The same view had also been taken by the Western Bench of the Tribunal in Sarita Chemicals Ltd. v. C.C.E., Mumbai IV - 2000 (119) E.L.T. 394 (Tribunal) = 1999 (34) RLT 573 (CEGAT)”.It is seen from the aforesaid observations of the Tribunal that the goods should be assessed in the condition in which the same are cleared from the factory and the value addition on account of the processing carried out by the job worker subsequent to the clearance of the goods should not be taken into account.” We find ourselves in complete agreement with the conclusion of Commissioner (Appeals). The Board’s circular cited by her shows that C.B.E. & C. had consulted Law Ministry and had reached the same conclusion. Decisions cited by Commissioner (Appeals), Board’s circular and the analysis of legal provisions show that Commissioner (Appeals)’ order has to be upheld. We find no merit in the appeal and dismiss the same. The ratio of the above decision is fully applicable to the present case. We find no reason to take a different view. In view of the above decision, the impugned order is set aside and the appeal is allowed.

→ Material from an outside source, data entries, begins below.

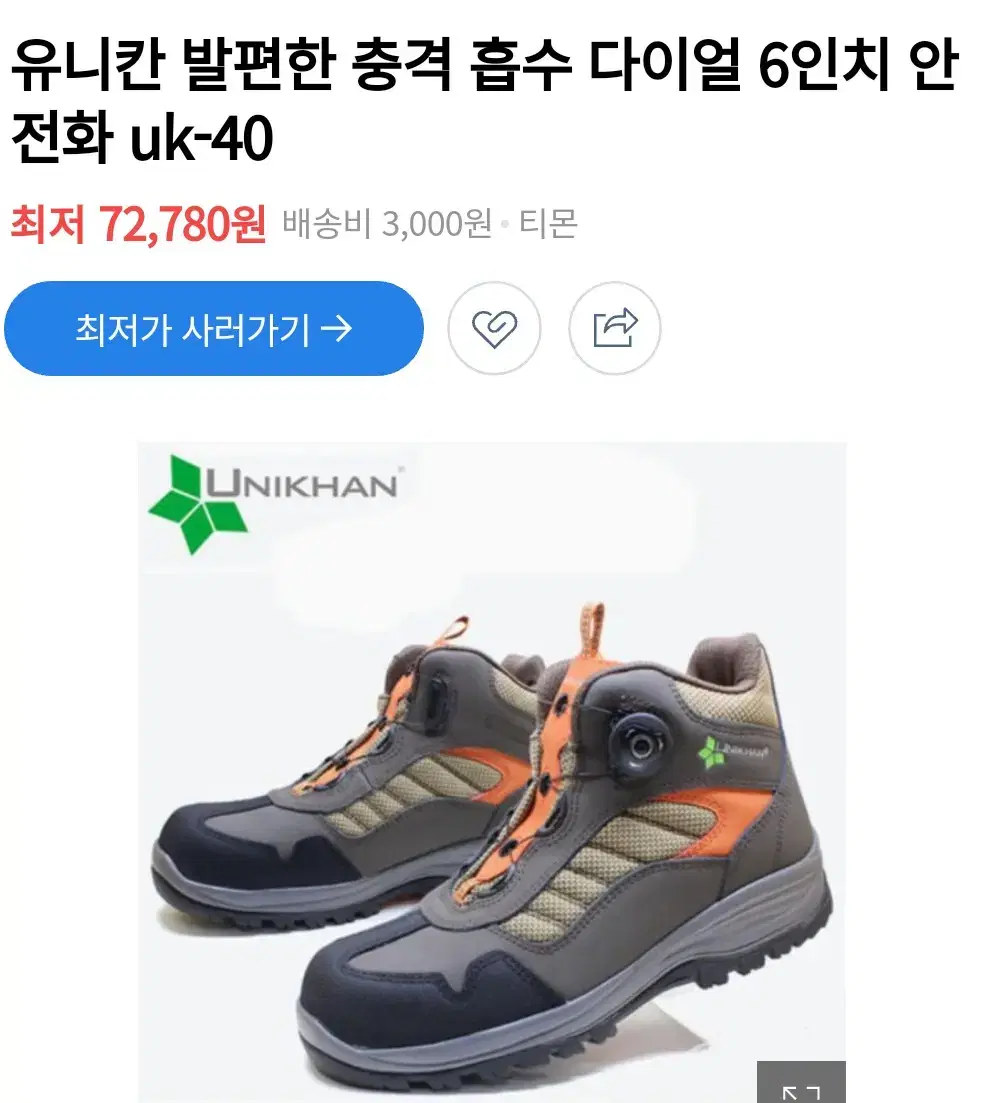Click the 티몬 seller name

tap(548, 224)
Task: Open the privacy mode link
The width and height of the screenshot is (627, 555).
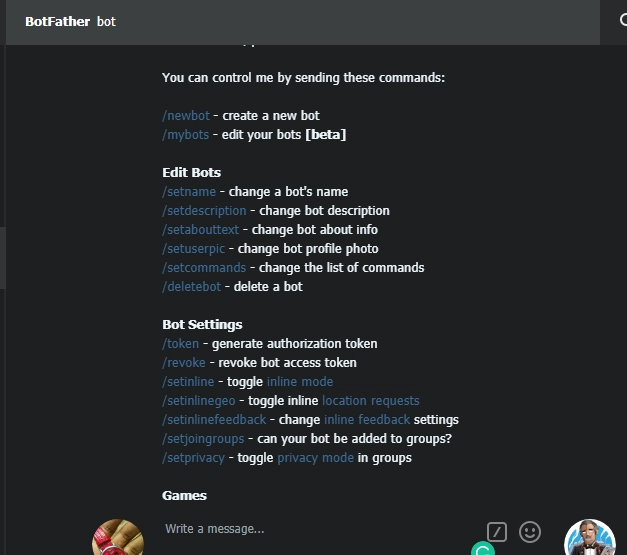Action: pyautogui.click(x=315, y=457)
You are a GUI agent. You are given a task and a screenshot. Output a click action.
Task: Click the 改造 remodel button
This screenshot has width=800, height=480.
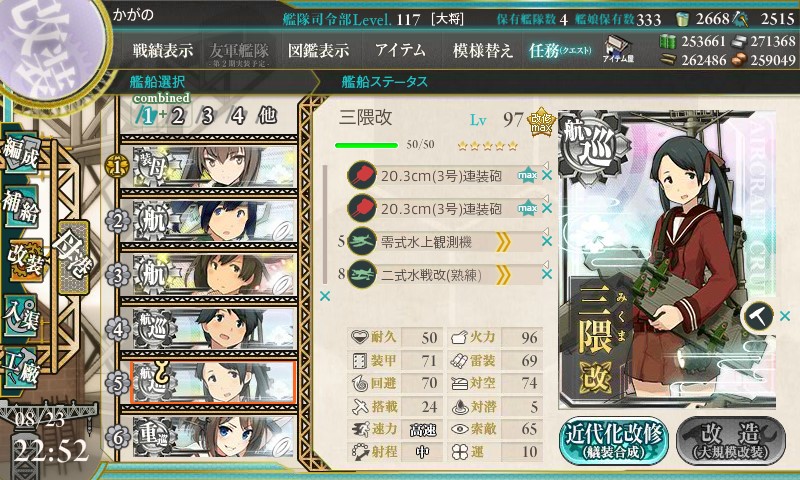point(731,441)
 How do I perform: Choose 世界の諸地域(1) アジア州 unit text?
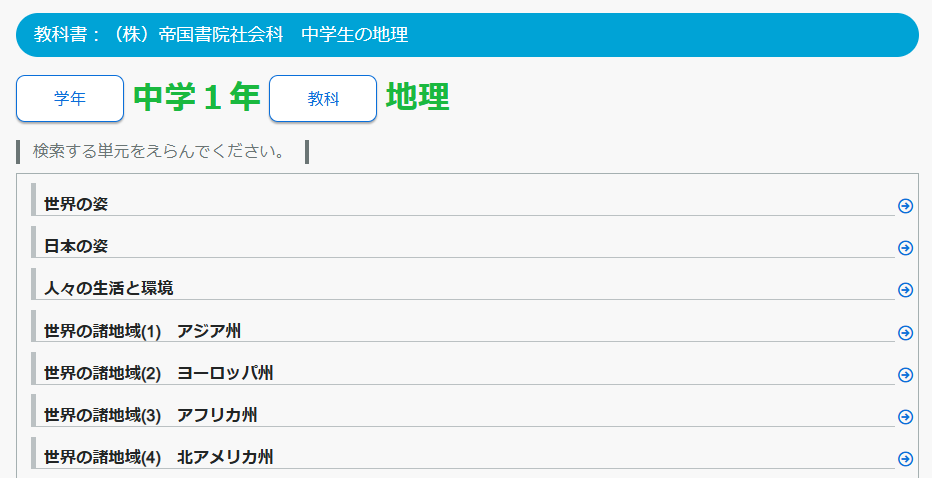pos(142,331)
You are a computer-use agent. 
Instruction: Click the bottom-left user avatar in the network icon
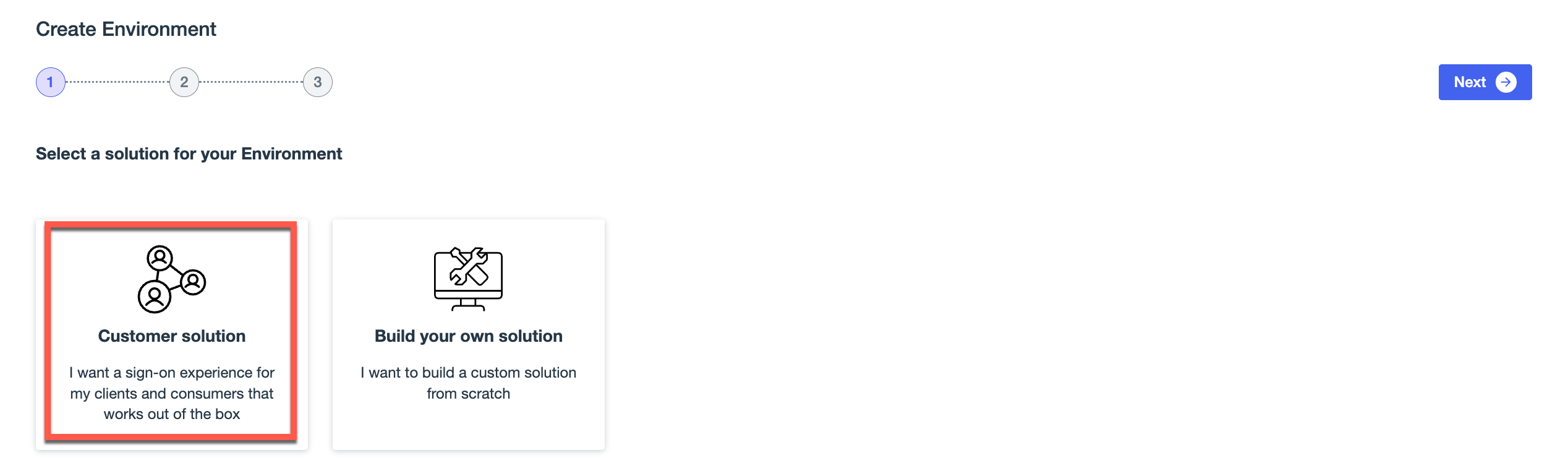(154, 297)
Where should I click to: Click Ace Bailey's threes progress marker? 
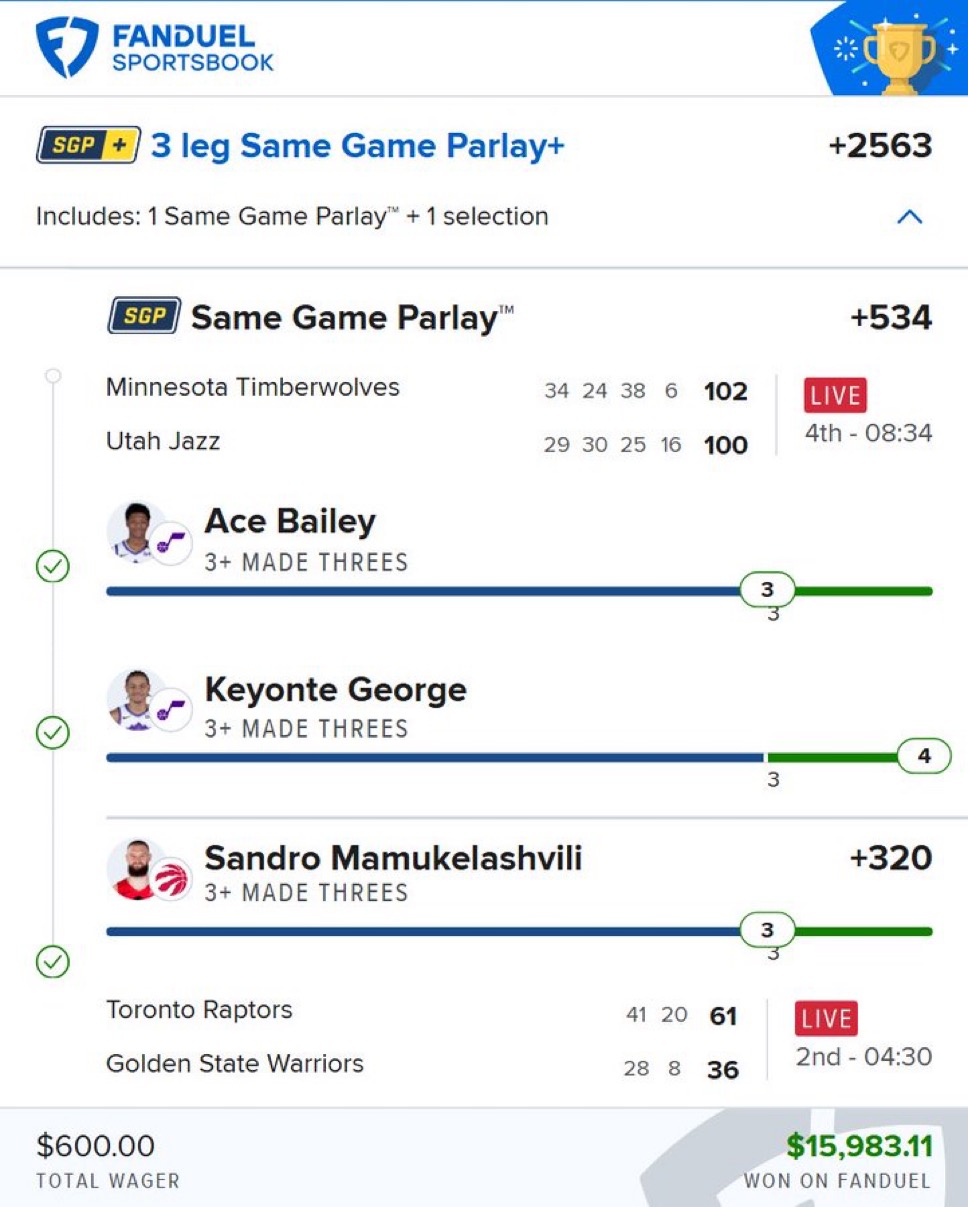pyautogui.click(x=767, y=590)
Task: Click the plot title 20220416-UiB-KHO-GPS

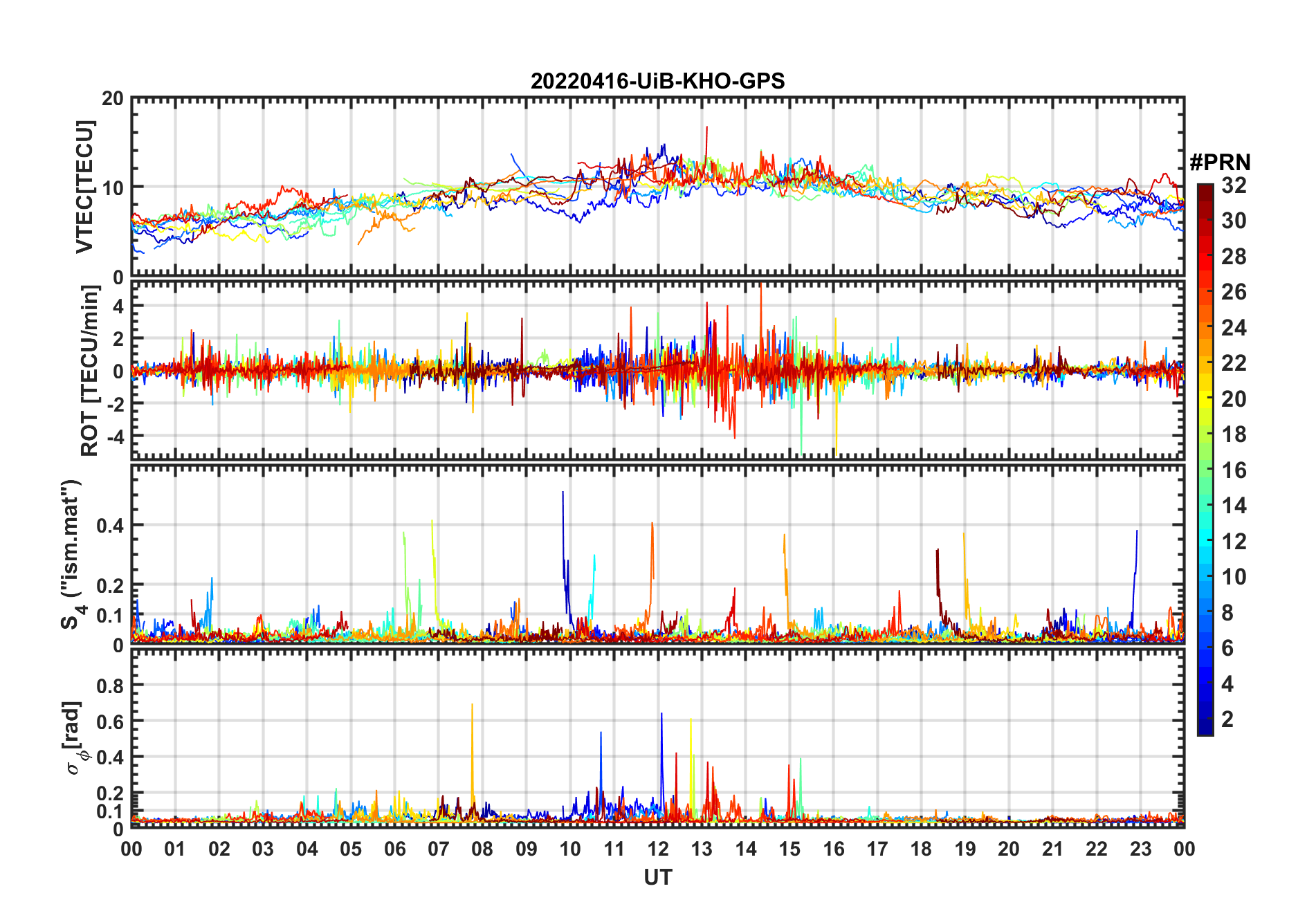Action: coord(657,81)
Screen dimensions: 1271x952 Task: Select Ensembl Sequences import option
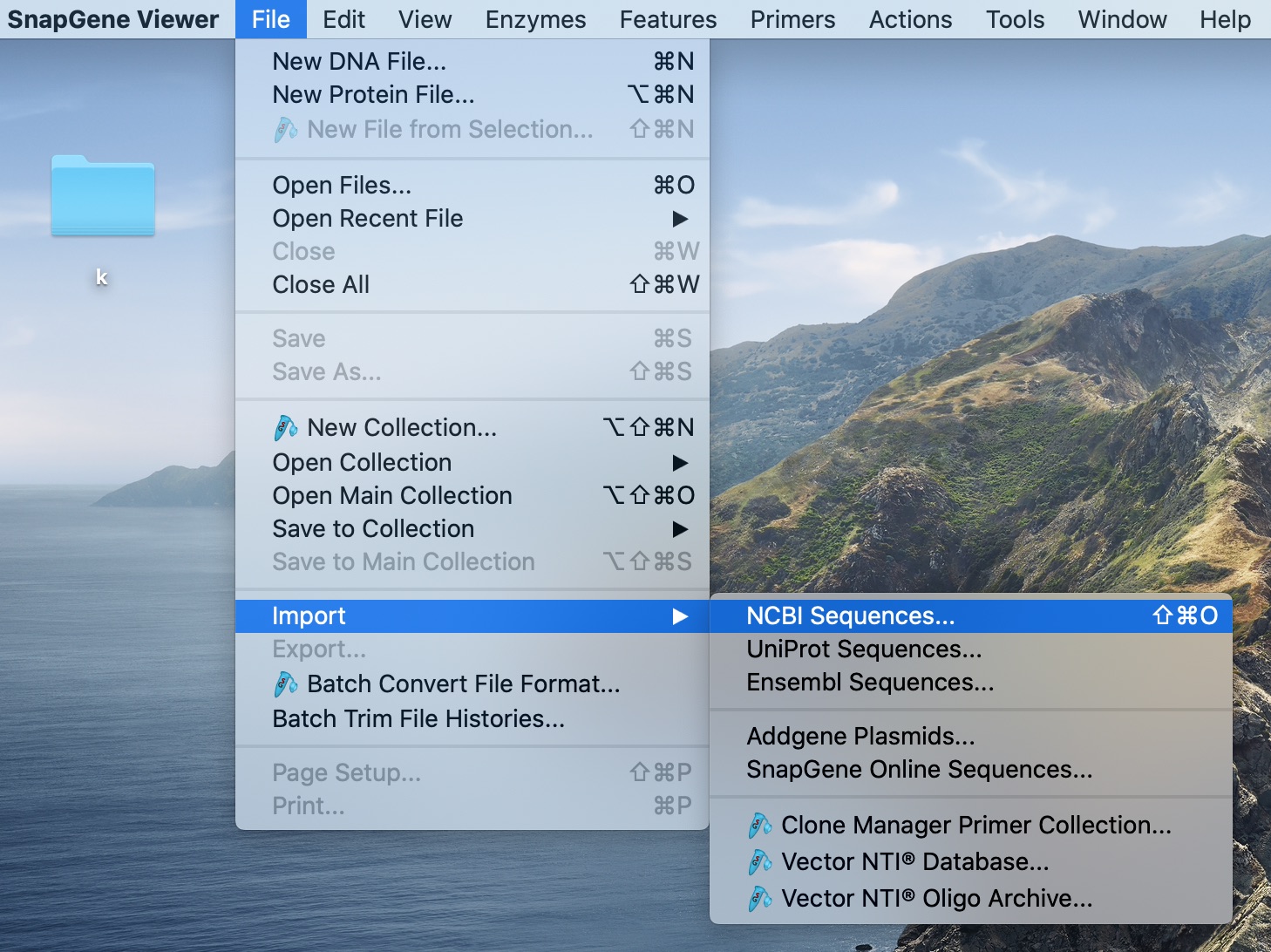870,683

Decision:- Appeal allowed.

Comment:- The gist of the case is that value addition on account of processing carried out by job worker subsequent to the clearance of the goods is not includible in the assessable valueaccording to Section 4 of Central Excise Act, 1944 and C.B.E. & C.’s Circular No. 139/08/2000-CX, dt 4-1-2001.It was held that when the base vehicles were cleared from factory on payment of duty and value addition was done outside the factory of clearance on account of bullet proofing process which did not amount to manufacture and the process was carried out by independent job worker in their premises, such charges thereof are not includible in the assessable value of base vehicle.